→ Exercise aim:
The data should be restated word for word, in full.

[Records for processing Boundary: Start]

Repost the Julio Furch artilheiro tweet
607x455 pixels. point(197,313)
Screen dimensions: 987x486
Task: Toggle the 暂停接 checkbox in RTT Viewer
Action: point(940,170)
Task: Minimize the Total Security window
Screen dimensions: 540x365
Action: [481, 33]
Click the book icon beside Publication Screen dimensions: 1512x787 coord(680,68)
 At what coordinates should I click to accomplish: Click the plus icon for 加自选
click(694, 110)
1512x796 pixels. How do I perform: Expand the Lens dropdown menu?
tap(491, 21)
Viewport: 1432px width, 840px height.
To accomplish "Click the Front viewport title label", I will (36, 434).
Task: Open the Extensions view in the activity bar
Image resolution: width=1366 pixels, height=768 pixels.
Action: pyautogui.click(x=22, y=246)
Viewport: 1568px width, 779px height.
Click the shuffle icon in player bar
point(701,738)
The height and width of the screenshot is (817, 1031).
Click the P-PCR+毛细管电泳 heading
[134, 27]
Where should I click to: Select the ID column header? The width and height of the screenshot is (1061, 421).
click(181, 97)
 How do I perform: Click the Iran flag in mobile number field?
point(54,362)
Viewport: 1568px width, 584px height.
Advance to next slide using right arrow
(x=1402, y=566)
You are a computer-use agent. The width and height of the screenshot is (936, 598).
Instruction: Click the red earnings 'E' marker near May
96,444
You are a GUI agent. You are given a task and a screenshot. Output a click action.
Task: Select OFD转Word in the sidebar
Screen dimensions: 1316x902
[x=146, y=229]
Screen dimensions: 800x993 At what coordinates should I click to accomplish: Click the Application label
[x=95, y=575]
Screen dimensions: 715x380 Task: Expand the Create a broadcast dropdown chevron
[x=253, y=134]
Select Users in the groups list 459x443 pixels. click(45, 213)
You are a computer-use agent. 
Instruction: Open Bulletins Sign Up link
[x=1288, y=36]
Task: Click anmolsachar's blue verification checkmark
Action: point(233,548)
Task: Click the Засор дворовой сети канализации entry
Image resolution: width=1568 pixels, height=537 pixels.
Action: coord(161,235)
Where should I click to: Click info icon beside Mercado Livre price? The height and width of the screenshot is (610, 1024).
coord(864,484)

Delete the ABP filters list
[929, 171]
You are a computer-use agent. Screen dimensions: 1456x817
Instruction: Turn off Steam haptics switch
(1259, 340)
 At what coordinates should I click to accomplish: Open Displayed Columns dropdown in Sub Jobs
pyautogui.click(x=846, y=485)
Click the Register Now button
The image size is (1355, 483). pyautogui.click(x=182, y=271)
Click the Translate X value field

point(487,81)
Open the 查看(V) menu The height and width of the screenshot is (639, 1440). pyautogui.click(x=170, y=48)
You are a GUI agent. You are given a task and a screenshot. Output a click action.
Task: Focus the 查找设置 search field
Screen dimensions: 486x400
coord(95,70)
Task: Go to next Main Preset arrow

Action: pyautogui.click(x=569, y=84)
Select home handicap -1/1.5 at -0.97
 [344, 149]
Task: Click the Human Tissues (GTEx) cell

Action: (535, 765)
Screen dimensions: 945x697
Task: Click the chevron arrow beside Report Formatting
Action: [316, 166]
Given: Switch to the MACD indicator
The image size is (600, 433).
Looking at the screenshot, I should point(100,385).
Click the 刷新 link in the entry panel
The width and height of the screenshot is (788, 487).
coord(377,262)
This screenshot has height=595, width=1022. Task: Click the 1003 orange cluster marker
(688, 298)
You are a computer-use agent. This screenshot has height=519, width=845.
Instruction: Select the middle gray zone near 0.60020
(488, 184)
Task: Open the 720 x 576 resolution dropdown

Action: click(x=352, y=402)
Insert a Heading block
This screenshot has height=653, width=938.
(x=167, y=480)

[Records for processing Boundary: End]

→ Output:
Repost the Julio Furch artilheiro tweet
607x455 pixels. point(197,313)
Screen dimensions: 987x486
Task: Toggle the 暂停接 checkbox in RTT Viewer
Action: point(940,170)
Task: Minimize the Total Security window
Screen dimensions: 540x365
Action: [481, 33]
Click the book icon beside Publication Screen dimensions: 1512x787 coord(680,68)
 At what coordinates should I click to accomplish: Click the plus icon for 加自选
click(694, 110)
1512x796 pixels. How do I perform: Expand the Lens dropdown menu?
tap(491, 21)
Viewport: 1432px width, 840px height.
To accomplish "Click the Front viewport title label", I will (36, 434).
Task: Open the Extensions view in the activity bar
Image resolution: width=1366 pixels, height=768 pixels.
Action: pyautogui.click(x=22, y=246)
Viewport: 1568px width, 779px height.
Click the shuffle icon in player bar
point(701,738)
The height and width of the screenshot is (817, 1031).
Click the P-PCR+毛细管电泳 heading
[134, 27]
Where should I click to: Select the ID column header? The width and height of the screenshot is (1061, 421).
click(181, 97)
 How do I perform: Click the Iran flag in mobile number field?
point(54,362)
Viewport: 1568px width, 584px height.
Advance to next slide using right arrow
(x=1402, y=566)
You are a computer-use agent. The width and height of the screenshot is (936, 598).
Instruction: Click the red earnings 'E' marker near May
96,444
You are a GUI agent. You are given a task and a screenshot. Output a click action.
Task: Select OFD转Word in the sidebar
Screen dimensions: 1316x902
[x=146, y=229]
Screen dimensions: 800x993 At what coordinates should I click to accomplish: Click the Application label
[x=95, y=575]
Screen dimensions: 715x380 Task: Expand the Create a broadcast dropdown chevron
[x=253, y=134]
Select Users in the groups list 459x443 pixels. click(45, 213)
You are a computer-use agent. 
Instruction: Open Bulletins Sign Up link
[x=1288, y=36]
Task: Click anmolsachar's blue verification checkmark
Action: point(233,548)
Task: Click the Засор дворовой сети канализации entry
Image resolution: width=1568 pixels, height=537 pixels.
Action: coord(161,235)
Where should I click to: Click info icon beside Mercado Livre price? The height and width of the screenshot is (610, 1024).
coord(864,484)

Delete the ABP filters list
[929, 171]
You are a computer-use agent. Screen dimensions: 1456x817
Instruction: Turn off Steam haptics switch
(1259, 340)
 At what coordinates should I click to accomplish: Open Displayed Columns dropdown in Sub Jobs
pyautogui.click(x=846, y=485)
Click the Register Now button
The image size is (1355, 483). pyautogui.click(x=182, y=271)
Click the Translate X value field

point(487,81)
Open the 查看(V) menu The height and width of the screenshot is (639, 1440). pyautogui.click(x=170, y=48)
You are a GUI agent. You are given a task and a screenshot. Output a click action.
Task: Focus the 查找设置 search field
Screen dimensions: 486x400
coord(95,70)
Task: Go to next Main Preset arrow

Action: pyautogui.click(x=569, y=84)
Select home handicap -1/1.5 at -0.97
 [344, 149]
Task: Click the Human Tissues (GTEx) cell

Action: (535, 765)
Screen dimensions: 945x697
Task: Click the chevron arrow beside Report Formatting
Action: [316, 166]
Given: Switch to the MACD indicator
The image size is (600, 433).
Looking at the screenshot, I should point(100,385).
Click the 刷新 link in the entry panel
The width and height of the screenshot is (788, 487).
coord(377,262)
This screenshot has height=595, width=1022. Task: Click the 1003 orange cluster marker
(688, 298)
You are a computer-use agent. This screenshot has height=519, width=845.
Instruction: Select the middle gray zone near 0.60020
(488, 184)
Task: Open the 720 x 576 resolution dropdown

Action: click(x=352, y=402)
Insert a Heading block
This screenshot has height=653, width=938.
(x=167, y=480)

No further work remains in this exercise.